The manganese level only decreased after heavy rainstorms. Why? Because the volume of water in upstream reservoirs swelled, diluting the concentration of the chemical: the government had solved the problem!
One understands why the main thrust of the Chinese Vice-President Xi Jinping during a recent visit to Tibet was 'stability'.
In each of his speeches, whether it was in front of the Potala in Lhasa; in Nyingtri, near the Indian border or in Shigatse, the seat of the Panchen Lamas, Xi emphasized 'stability'.
In Nyingtri, he told the people: "People of all ethnicities in Tibet need to understand that stability leads to prosperity and separatist activities lead to disasters."
To the PLA, he said "The social stability in Tibet matters to the country's stability, and Tibet's security matters to national security."
He called on the officers to "improve their preparedness in safeguarding the national unity, security and in maintaining the stability in Tibet".
Xi had probably another region in mind: Xinjiang.
During the visit observers noticed the absence of the Chinese-selected Panchen Lama in the entourage of the future Chinese President.
A few days later, Radio Free Asia reported: “The Chinese government attempted to parade its handpicked Panchen Lama this month in a key Tibetan-majority area [Eastern Tibet] but shelved the controversial move following widespread resentment from the people.”

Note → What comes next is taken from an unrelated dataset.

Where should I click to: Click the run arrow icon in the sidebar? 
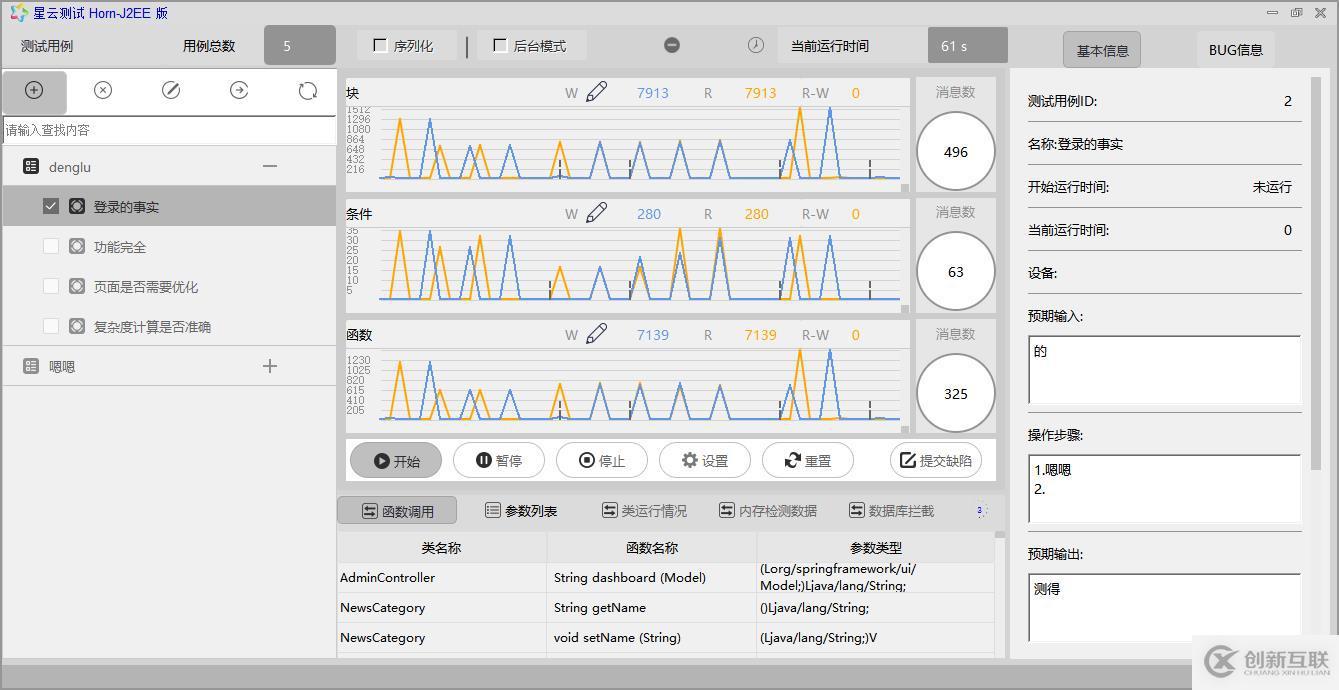pos(238,90)
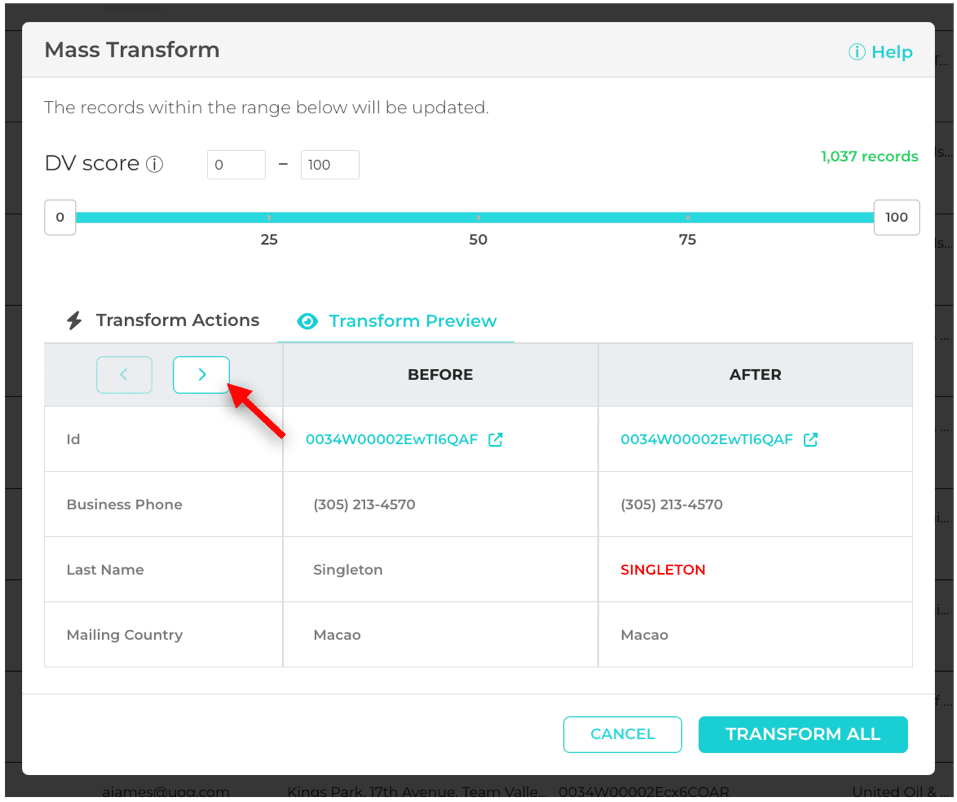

One understands better the embarrassment that the young Lama, who has never been accepted by the majority of Tibetans, could have been for Xi Jinping, if he had been seen in Lhasa along the Vice-President. One year before his 'elevation' to the supreme post of the People's Republic of China, Xi could not take the risk of an incident.

Unrest in Xinjiang
Further north, in Xinjiang, two attacks left at least 19 people dead, including the five attackers, and injured more than 40 others. Chinese officials immediately denounced ‘terrorist attacks’.

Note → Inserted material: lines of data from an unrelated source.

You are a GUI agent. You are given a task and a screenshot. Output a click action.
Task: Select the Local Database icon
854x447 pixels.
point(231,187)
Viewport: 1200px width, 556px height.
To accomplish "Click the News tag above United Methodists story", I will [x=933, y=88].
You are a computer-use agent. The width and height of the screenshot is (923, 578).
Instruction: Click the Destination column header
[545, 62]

It started when two bombs exploded in Kashgar. An hour after the blasts, two ‘terrorists’ hijacked a truck, killed its driver, and drove into a crowd of pedestrians. The Chinese media said the attackers later got out of the truck and began stabbing by-passers. The local government announced that several bystanders were killed, one attacker died and another was apprehended.
Beijing blamed the attack on 'Pakistan-trained terrorists', but the Chinese leadership can't close its eyes any longer and refuse to acknowledge the deep resentment of the local populations whether it is in Tibet, in Xinjiang or elsewhere in the PRC against the policies of the Central Government.
Unless this resentment goes, 'stability' can't be achieved.

Thousands of blogs are telling how upset the public is today in China.
On the popular microblogging site, one Shen Xiaobao wrote after the train accident: “I can't tell whether the current society is moving forward or backward. If it's moving forward, why does it have to be paid for in lives?"
A search for the words ‘bullet train’ and ‘crash’ on showed more than 700,000 postings just one day after the accident. Even the official Communist Party mouthpiece The People's Daily admitted: “China needs development, but not blood GDP”, adding “There has never been a guarantee that we will not be martyrs to speed."
What is questioned in many posts is the Chinese model of development.
Fei-Ling Wang, a professor of international affairs at the Georgia Institute of Technology told AP: “It will certainly recast the current development model in some more critical light."
Tong Da Huan, a journalist working for the Oriental Morning Post blogged: “China, please slow down your high speed path, wait for your people, wait for your soul, wait for your morality, wait for your conscience. Don’t allow trains to derail, bridges to fall, roads to collapse or houses to cave in. Walk slowly, allow each life to have freedom and respect. And do not leave anyone behind.”
Is the leadership ready to listen to the masses?